You are viewing a plain text version of this content. The canonical link for it is here.
Posted to dev@lucene.apache.org by Erik Hatcher <er...@ehatchersolutions.com> on 2005/02/06 16:50:23 UTC

more sandbox questions

XML-Indexing-Demo - I propose this be moved to an "examples" area if we 
keep it at all.

parsers - Is anyone using the PDF parser here?

taglib - my bad in committing this in the first place - its not well 
implemented and of marginal use.  I propose to remove it entirely.

miscellaneous - I propose that when moved to contrib/util.

similarity & spellchecker - I propose this be combined with the 
contrib/util.

Thoughts on these?

The contrib area should be useful add-ons to Lucene's core, and isn't 
really appropriate for examples/demos, it seems to me.

The tricky pieces are miscellaneous, similarity, and spellchecker.  
These are tiny by themselves and putting them in a util area and 
packaging them altogether seems ok to me at one level, but does it make 
more sense to keep these completely separate?
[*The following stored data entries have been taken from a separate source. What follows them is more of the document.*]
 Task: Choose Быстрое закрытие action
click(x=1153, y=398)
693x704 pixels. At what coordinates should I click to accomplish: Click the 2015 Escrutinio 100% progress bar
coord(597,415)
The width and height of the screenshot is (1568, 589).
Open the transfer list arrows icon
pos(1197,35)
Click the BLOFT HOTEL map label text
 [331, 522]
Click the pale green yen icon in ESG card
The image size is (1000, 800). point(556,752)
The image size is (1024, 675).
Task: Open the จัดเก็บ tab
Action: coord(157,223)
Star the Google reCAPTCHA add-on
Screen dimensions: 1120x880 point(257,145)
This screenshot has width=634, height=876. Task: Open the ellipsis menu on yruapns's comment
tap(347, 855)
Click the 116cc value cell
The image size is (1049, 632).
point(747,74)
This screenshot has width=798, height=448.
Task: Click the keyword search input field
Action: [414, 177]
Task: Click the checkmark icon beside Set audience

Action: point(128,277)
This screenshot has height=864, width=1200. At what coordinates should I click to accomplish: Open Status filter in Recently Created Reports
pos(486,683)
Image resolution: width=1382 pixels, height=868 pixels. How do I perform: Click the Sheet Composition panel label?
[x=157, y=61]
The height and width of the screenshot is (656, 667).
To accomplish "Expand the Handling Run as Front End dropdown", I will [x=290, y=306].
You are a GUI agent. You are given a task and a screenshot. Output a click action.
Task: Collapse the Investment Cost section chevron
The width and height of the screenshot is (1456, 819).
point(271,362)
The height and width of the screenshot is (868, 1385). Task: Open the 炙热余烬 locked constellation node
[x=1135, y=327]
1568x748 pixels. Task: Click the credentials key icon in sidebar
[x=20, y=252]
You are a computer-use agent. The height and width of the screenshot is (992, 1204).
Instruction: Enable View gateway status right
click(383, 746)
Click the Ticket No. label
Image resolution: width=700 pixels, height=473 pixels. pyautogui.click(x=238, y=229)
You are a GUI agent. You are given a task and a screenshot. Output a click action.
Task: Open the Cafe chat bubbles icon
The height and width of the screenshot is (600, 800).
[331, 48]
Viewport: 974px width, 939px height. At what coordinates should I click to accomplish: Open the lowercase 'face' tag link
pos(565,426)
On a related note, should we combine snowball in with analyzers?  Or 
leave it on its own still?

	Erik


---------------------------------------------------------------------
To unsubscribe, e-mail: lucene-dev-unsubscribe@jakarta.apache.org
For additional commands, e-mail: lucene-dev-help@jakarta.apache.org


Re: more sandbox questions

Posted by David Spencer <da...@tropo.com>.
Erik Hatcher wrote:

> On Feb 7, 2005, at 1:21 AM, David Spencer wrote:
> 
>> Erik Hatcher wrote:
>>
>>> XML-Indexing-Demo - I propose this be moved to an "examples" area if 
>>> we keep it at all.
>>> parsers - Is anyone using the PDF parser here?
>>> taglib - my bad in committing this in the first place - its not well 
>>> implemented and of marginal use.  I propose to remove it entirely.
>>> miscellaneous - I propose that when moved to contrib/util.
>>> similarity & spellchecker - I propose this be combined with the 
>>> contrib/util.
>>> Thoughts on these?
>>
>>
>> Another way of looking at it is to group query expansion code together 
>> i.e. similarity + spellchecker + wordnet go together. I think calling 
>> things "util" or "misc" demeans them - but disclaimer, these 3 things 
>> are coincidentally all mine.
> 
> 
> No offense or demeaning intended.

None taken! Sorry, I should have made that clear.
I agree w/ trying to make sense of the packaging as that gives Lucene 
more value.


>  I wasn't that happy with an umbrella 
> "util" area myself, but also am trying to ensure we have a clean and 
> sensible contrib area.  Keep in mind that the idea is package each 
> contrib project as its own separate package within the Lucene 
> distribution.  So highlighter, with the Lucene 2.0 release, would be 
> packaged as highlighter-2.0.jar.  The WordNet package is unique in that 
> it is not something  you add-on to an application using Lucene, but 
> rather a tool that is used to generate an index for use with your 

This may not be quite precise - the WordNet pkg does 2 things, [1] 
builds a synonym index and [2] expands queries. [2] is done in 
SynExpand.java.

Thus I thought it would make sense to think of a "query expansion" 
module and group this + the similarity stuff...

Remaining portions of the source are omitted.